### WHAT YOU HAVE TO DO
Count the lines in the rows below that contain the string "height" and give only that number.

### RECORDS TO USE
○ ○ ○ ○

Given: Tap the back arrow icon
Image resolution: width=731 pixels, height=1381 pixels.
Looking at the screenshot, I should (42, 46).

○ ○ ○ ○

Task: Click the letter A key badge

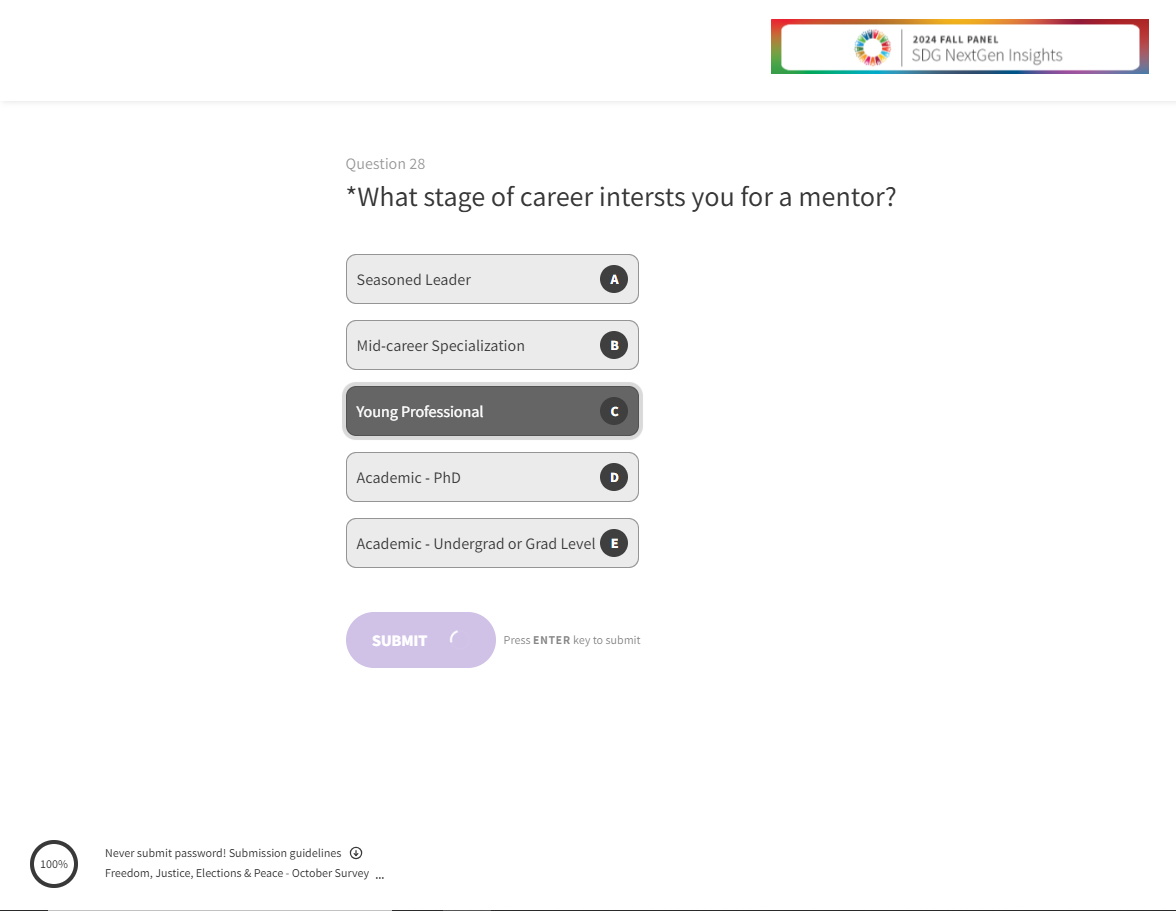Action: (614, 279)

○ ○ ○ ○

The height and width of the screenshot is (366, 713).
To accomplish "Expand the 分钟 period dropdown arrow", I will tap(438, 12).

○ ○ ○ ○

### WRITTEN RESPONSE
2